I was a lone voice expressing opposition to this change in the guidelines. As a primary care pediatrician I saw up close how the diagnosis was made based on symptoms alone, missing complex underlying problems. As the standard of care is to treat what we call "ADHD" with medication and/or "behavior management" these problems, which can include a history of abuse and neglect, family substance abuse, ongoing marital and family conflict, and history of significant loss, are not addressed. As the standard of care is also to see these kids every three months for brief follow up, these issues can go unaddressed for many years, as the focus of care becomes adjustment of dose and preparation of medication.

The reason this happens is not because these primary care clinicians are unaware of these underlying problems. It is because the burden of care for children with the constellation of the symptoms of dysregulation of attention, behavior, and emotion, that we now call ADHD, falls almost exclusively on their shoulders.

The economic reality of primary care practice, due in large part to the administrative costs of managing a huge array of different health care plans, is that clinicians are under pressure to see more and more patients in less and less time. Add to that the severe shortage of quality mental health care services, and the primary care clinician is really stuck.  The appeal, both for parent and clinician, of a drug that can be very effective in controlling the symptoms of an out-of-control 4-year-old, is understandable.

Whenever I write about this subject, I get a barrage of comments from parents saying things like, "but my child really has ADHD."  Therefore, I want to state clearly that I am referring to a public health problem, not to one specific child. In fact, if the system were not broken, I would not need to be writing all these blog posts about the misuse of the ADHD label. Children who are struggling in the ways I have described would be able to get the care they need.

If a broken health care system is the problem (a problem that extends beyond my level of expertise), what can we do for these symptomatic 4-year-olds?

Here is where a model of preventive mental health care comes in. When a child is symptomatic at 4, it is very likely that the roots of the problem were present at three, two or even in infancy. Recently, after I gave  Dewald lecture at the St Louis Psychoanalytic Institute on this proposed model, I had the opportunity to have breakfast with a group of infant mental health colleagues. We spoke about what we termed "the nice lady (or man) down the hall" model.
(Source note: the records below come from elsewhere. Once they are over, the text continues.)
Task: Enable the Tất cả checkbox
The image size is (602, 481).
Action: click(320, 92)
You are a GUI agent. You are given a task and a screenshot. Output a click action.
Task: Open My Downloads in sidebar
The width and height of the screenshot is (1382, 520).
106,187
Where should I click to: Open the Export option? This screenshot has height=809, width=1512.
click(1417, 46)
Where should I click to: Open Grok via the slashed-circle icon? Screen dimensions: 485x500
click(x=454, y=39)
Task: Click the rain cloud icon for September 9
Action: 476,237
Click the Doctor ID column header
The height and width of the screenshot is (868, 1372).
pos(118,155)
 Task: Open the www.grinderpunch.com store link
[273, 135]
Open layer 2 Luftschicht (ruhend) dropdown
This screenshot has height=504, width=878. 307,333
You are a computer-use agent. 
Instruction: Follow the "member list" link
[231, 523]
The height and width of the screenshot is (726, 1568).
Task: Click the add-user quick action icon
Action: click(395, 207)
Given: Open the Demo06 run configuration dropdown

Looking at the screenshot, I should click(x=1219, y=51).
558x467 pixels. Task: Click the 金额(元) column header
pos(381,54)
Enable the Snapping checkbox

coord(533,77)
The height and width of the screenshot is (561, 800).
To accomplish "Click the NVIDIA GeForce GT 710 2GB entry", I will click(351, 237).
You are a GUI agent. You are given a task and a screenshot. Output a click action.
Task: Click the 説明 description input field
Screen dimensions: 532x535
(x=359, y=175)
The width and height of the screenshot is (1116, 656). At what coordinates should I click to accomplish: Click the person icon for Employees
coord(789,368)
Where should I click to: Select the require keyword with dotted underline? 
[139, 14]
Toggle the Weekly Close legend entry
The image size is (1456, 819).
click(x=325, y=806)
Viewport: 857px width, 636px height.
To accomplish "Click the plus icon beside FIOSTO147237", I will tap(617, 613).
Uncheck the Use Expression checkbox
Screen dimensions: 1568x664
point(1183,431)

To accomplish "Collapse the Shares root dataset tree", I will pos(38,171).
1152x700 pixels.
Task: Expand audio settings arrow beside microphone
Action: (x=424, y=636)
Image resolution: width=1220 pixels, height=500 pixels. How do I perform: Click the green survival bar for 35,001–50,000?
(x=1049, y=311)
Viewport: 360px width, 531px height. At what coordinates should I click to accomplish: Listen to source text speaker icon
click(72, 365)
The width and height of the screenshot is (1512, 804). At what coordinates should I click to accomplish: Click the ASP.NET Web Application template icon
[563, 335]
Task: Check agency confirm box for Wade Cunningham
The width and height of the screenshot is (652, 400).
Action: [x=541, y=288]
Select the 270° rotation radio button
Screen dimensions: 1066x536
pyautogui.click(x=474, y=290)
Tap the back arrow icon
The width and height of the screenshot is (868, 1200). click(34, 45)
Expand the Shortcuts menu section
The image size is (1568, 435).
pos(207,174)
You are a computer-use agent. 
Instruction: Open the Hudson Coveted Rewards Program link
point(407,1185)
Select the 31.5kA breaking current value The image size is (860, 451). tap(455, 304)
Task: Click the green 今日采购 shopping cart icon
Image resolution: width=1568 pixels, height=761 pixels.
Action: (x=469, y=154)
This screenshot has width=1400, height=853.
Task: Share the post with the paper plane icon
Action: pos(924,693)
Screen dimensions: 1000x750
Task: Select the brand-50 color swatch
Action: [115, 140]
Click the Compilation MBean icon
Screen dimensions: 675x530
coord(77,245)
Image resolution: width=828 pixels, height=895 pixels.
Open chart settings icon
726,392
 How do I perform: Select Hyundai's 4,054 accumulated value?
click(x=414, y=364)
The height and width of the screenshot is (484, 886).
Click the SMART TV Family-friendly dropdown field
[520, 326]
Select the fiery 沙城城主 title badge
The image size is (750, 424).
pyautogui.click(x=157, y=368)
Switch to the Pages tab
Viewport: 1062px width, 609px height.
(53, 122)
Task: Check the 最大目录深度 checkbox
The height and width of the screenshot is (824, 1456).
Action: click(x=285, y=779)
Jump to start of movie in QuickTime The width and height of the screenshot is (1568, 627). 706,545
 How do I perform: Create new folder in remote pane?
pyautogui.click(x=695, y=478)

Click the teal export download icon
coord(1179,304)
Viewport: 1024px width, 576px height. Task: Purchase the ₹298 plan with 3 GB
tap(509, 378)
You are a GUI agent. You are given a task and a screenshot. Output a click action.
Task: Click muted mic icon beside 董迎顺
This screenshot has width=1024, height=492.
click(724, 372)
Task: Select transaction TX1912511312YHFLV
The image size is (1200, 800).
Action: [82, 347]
A primary care practice would incorporate in to their team a mental health clinician trained to work with young children and parents together. The primary care clinician would have easy access to this clinician, who would work in collaboration with the primary care team. Ideally there would also be  a team of such early childhood mental health specialists, including an occupational therapist.

When children are young, and their brains are rapidly growing, a brief intervention, such as several hour-long visit over a several month period, can go a long way towards placing that child and family on a different developmental path.  It makes sense, both clinical and economic sense, to invest the greatest resources in care for this age group. By the time the child is in school, the problems have become more complex and entrenched.

There has been a lot of work lately on screening for mental health concerns in the 0-5 age population. It is imperative that we develop adequate model of treatment before screening is put in place. If such treatment is not in place first, large scale screening will likely insure that the folks at Pfizer who developed this new liquid form of ADHD medication will do very well.